Peningkatan nilai perdagangan lintas batas melalui PLB Nunukan-Tawao, sejalan
dengan perkembangan penduduk di Nunukan dan wilayah sekitarnya merupakan suatu
keniscayaan; Bahkan, tidak menutup kemungkinan nilai perdagangan tersebut sudah
seharusnya dikategorikan sebagai impor, sehingga sudah sewajarnya diberlakukan
sebagai perdagangan bebas lintas batas.
D. SIMPULAN
Pengembangan pusat perdagangan di Pulau Sebatik Provinsi Kalimantan Utara
merupakan jawaban dari permasalahan di wilayah perbatasan khususnya di Pulau Sebatik.
Dengan menjadikan Pulau sebatik sebagai pusat perdagangan, maka kegiatan ekonomi

masyarakat akan meningkat, dan tentu saja memaksa semua pihak terutama Pemerintah
Pusat dan Pemerintah Daerah untuk meningkatkan untuk melakukan semua yang
diperlukan guna memacu kemajuan kehidupan masyarakat Sebatik, diperlukan upaya
perbaikan dan peningkatan infrastruktur yang ada, terutama sarana pendidikan,
komunikasi, dan transportasi/perhubungan dalam pulau dan antar pulau.
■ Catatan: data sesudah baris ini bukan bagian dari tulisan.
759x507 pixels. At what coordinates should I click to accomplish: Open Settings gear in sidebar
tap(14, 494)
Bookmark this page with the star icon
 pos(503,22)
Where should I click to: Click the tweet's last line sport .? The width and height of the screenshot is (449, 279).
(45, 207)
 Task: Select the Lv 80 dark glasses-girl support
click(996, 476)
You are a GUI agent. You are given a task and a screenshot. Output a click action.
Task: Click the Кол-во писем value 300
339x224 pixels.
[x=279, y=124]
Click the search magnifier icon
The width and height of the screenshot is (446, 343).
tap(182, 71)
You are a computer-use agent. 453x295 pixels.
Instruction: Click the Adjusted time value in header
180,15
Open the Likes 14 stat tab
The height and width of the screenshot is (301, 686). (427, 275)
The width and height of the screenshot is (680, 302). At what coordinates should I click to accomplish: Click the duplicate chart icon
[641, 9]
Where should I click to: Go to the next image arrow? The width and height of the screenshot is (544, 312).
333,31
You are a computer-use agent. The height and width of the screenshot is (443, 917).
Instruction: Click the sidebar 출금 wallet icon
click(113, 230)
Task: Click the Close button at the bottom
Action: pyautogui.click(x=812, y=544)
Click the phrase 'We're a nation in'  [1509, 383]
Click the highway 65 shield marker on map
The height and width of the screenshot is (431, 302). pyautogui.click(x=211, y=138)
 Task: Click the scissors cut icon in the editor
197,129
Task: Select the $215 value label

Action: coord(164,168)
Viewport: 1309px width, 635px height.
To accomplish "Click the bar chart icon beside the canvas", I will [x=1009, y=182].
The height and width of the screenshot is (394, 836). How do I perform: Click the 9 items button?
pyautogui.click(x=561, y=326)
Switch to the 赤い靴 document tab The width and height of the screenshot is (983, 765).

Diharapkan
dengan mudahnya akses pendidikan dan transportasi/perhubungan bagi penduduk akan
mempunyai dampak terhadap peningkatkan taraf hidup dan kesejahteraan sosial
masyarakat.
Diperlukan penelitian lebih lanjut tentang pengembangan pusat perdagangan di
Wilayah Perbatasan Negara di Pulau Sebatik Provinsi Kalimantan Utara, agar dalam
pengambilan kebijakan bisa lebih akurat dan komprehensip.